Documentation

Output safety

Input policy decides whether a job can run. Output safety decides whether job results can be released after execution. This closes the gap when safe requests still return sensitive or unsafe output.

ALLOW

Result is released normally.

REDACT

Job remains successful, but response can switch to a redacted pointer.

QUARANTINE

Result is blocked and moved to OUTPUT_QUARANTINED with a DLQ record.

Scheduler flow (simplified)

Worker -> sys.job.result -> Scheduler
  -> sync CheckOutputMeta()
      ALLOW      => keep SUCCEEDED
      REDACT     => keep SUCCEEDED + redacted_ptr
      QUARANTINE => OUTPUT_QUARANTINED + DLQ(reason=output_quarantined)
  -> optional async content check
      QUARANTINE => retroactive quarantine + DLQ(reason=output_quarantined_async)

Policy model

Output rules are defined in Safety policy under output_rules.

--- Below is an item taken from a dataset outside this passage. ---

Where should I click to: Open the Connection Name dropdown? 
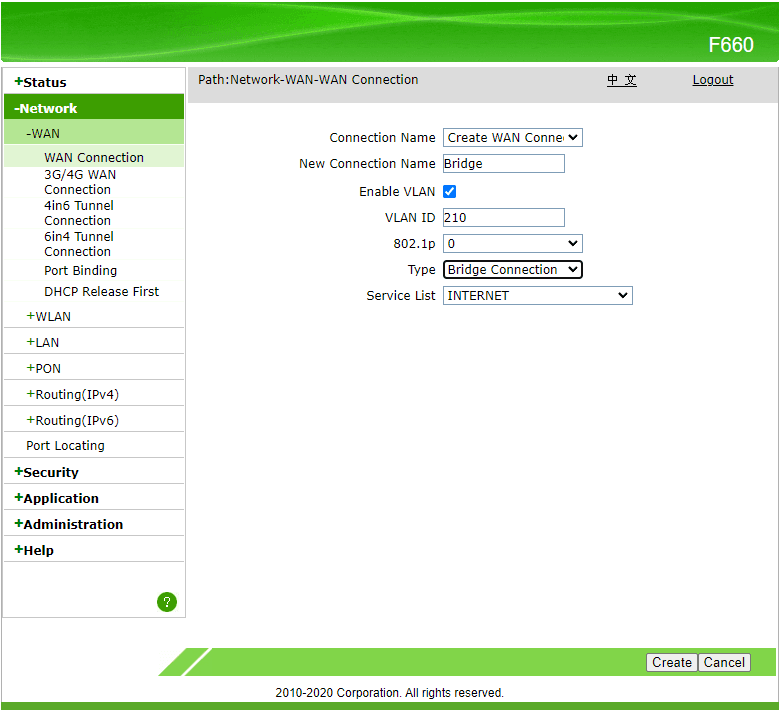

Rules can match by topic, capability, risk tags, scanners, patterns, and size limits.

output_rules example

output_rules:
  - id: out-secret-1
    decision: quarantine
    reason: "possible cloud credential in output"
    match:
      topics: ["job.*"]
      capabilities: ["code.write"]
      risk_tags: ["secrets"]
      detectors: ["secret_leak"]
      max_output_bytes: 1048576

API data shape

Job responses can include an output_safety object:

decision
reason
rule_id
findings[]
policy_snapshot
redacted_ptr
original_ptr

Operator triage

1) List quarantined jobs: GET /api/v1/jobs?state=OUTPUT_QUARANTINED
2) Inspect findings: GET /api/v1/jobs/{id}
3) Release false positives: POST /api/v1/dlq/{job_id}/retry
4) Confirm quarantine handling: DELETE /api/v1/dlq/{job_id}

Source of truth: docs/output-safety.md and Safety Kernel docs.